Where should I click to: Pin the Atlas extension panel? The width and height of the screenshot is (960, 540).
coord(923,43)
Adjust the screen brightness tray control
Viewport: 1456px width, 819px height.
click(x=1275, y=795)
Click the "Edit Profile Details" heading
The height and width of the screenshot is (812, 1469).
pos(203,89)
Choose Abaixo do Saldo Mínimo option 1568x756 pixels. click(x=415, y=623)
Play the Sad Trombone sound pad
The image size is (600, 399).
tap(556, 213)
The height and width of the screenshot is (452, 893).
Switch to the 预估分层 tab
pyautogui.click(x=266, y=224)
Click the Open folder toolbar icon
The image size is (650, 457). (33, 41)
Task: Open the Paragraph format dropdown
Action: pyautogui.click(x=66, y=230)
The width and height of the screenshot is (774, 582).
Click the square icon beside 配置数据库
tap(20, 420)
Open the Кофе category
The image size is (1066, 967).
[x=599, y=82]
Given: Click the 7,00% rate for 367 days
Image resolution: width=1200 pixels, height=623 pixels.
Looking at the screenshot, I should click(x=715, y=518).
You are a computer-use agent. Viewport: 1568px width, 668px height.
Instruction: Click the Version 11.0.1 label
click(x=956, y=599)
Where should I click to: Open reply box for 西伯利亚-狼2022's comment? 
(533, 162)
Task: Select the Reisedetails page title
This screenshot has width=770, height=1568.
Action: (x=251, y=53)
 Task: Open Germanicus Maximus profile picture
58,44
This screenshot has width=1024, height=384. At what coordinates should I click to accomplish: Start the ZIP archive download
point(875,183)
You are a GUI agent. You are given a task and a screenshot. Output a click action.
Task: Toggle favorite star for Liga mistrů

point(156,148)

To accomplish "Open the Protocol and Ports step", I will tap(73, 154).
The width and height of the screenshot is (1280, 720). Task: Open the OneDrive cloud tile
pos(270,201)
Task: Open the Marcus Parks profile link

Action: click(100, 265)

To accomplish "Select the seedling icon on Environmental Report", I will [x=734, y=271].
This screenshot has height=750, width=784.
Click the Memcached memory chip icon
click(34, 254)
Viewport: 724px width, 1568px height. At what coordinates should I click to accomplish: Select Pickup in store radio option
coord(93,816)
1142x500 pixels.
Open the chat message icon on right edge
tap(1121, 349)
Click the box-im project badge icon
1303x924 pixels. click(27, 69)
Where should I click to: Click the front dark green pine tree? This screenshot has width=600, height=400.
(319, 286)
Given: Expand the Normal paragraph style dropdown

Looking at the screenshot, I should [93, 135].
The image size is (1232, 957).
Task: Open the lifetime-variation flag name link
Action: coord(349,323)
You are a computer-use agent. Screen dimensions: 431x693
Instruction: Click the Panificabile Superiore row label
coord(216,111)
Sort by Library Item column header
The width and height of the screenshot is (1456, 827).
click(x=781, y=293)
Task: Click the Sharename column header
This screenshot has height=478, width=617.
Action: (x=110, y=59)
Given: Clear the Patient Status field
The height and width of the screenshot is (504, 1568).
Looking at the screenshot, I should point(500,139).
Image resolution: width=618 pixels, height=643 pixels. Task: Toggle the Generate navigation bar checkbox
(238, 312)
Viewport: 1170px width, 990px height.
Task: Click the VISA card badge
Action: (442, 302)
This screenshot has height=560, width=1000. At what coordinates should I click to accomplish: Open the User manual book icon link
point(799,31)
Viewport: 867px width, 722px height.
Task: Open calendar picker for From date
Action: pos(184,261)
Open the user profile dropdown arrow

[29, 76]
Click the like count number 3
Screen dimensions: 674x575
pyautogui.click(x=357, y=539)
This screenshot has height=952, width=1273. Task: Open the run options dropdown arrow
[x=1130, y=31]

What you will do - Output the full listing without altering anything.

Solution to this problem -
Where should I click to: Pin the Atlas extension panel? The width and height of the screenshot is (960, 540).
coord(923,43)
Adjust the screen brightness tray control
Viewport: 1456px width, 819px height.
click(x=1275, y=795)
Click the "Edit Profile Details" heading
The height and width of the screenshot is (812, 1469).
pos(203,89)
Choose Abaixo do Saldo Mínimo option 1568x756 pixels. click(x=415, y=623)
Play the Sad Trombone sound pad
The image size is (600, 399).
tap(556, 213)
The height and width of the screenshot is (452, 893).
Switch to the 预估分层 tab
pyautogui.click(x=266, y=224)
Click the Open folder toolbar icon
The image size is (650, 457). (33, 41)
Task: Open the Paragraph format dropdown
Action: pyautogui.click(x=66, y=230)
The width and height of the screenshot is (774, 582).
Click the square icon beside 配置数据库
tap(20, 420)
Open the Кофе category
The image size is (1066, 967).
[x=599, y=82]
Given: Click the 7,00% rate for 367 days
Image resolution: width=1200 pixels, height=623 pixels.
Looking at the screenshot, I should click(x=715, y=518).
You are a computer-use agent. Viewport: 1568px width, 668px height.
Instruction: Click the Version 11.0.1 label
click(x=956, y=599)
Where should I click to: Open reply box for 西伯利亚-狼2022's comment? 
(533, 162)
Task: Select the Reisedetails page title
This screenshot has width=770, height=1568.
Action: (x=251, y=53)
 Task: Open Germanicus Maximus profile picture
58,44
This screenshot has width=1024, height=384. At what coordinates should I click to accomplish: Start the ZIP archive download
point(875,183)
You are a GUI agent. You are given a task and a screenshot. Output a click action.
Task: Toggle favorite star for Liga mistrů

point(156,148)

To accomplish "Open the Protocol and Ports step", I will tap(73, 154).
The width and height of the screenshot is (1280, 720). Task: Open the OneDrive cloud tile
pos(270,201)
Task: Open the Marcus Parks profile link

Action: click(100, 265)

To accomplish "Select the seedling icon on Environmental Report", I will [x=734, y=271].
This screenshot has height=750, width=784.
Click the Memcached memory chip icon
click(34, 254)
Viewport: 724px width, 1568px height. At what coordinates should I click to accomplish: Select Pickup in store radio option
coord(93,816)
1142x500 pixels.
Open the chat message icon on right edge
tap(1121, 349)
Click the box-im project badge icon
1303x924 pixels. click(27, 69)
Where should I click to: Click the front dark green pine tree? This screenshot has width=600, height=400.
(319, 286)
Given: Expand the Normal paragraph style dropdown

Looking at the screenshot, I should [93, 135].
The image size is (1232, 957).
Task: Open the lifetime-variation flag name link
Action: coord(349,323)
You are a computer-use agent. Screen dimensions: 431x693
Instruction: Click the Panificabile Superiore row label
coord(216,111)
Sort by Library Item column header
The width and height of the screenshot is (1456, 827).
click(x=781, y=293)
Task: Click the Sharename column header
This screenshot has height=478, width=617.
Action: (x=110, y=59)
Given: Clear the Patient Status field
The height and width of the screenshot is (504, 1568).
Looking at the screenshot, I should point(500,139).
Image resolution: width=618 pixels, height=643 pixels. Task: Toggle the Generate navigation bar checkbox
(238, 312)
Viewport: 1170px width, 990px height.
Task: Click the VISA card badge
Action: (442, 302)
This screenshot has height=560, width=1000. At what coordinates should I click to accomplish: Open the User manual book icon link
point(799,31)
Viewport: 867px width, 722px height.
Task: Open calendar picker for From date
Action: pos(184,261)
Open the user profile dropdown arrow

[29, 76]
Click the like count number 3
Screen dimensions: 674x575
pyautogui.click(x=357, y=539)
This screenshot has height=952, width=1273. Task: Open the run options dropdown arrow
[x=1130, y=31]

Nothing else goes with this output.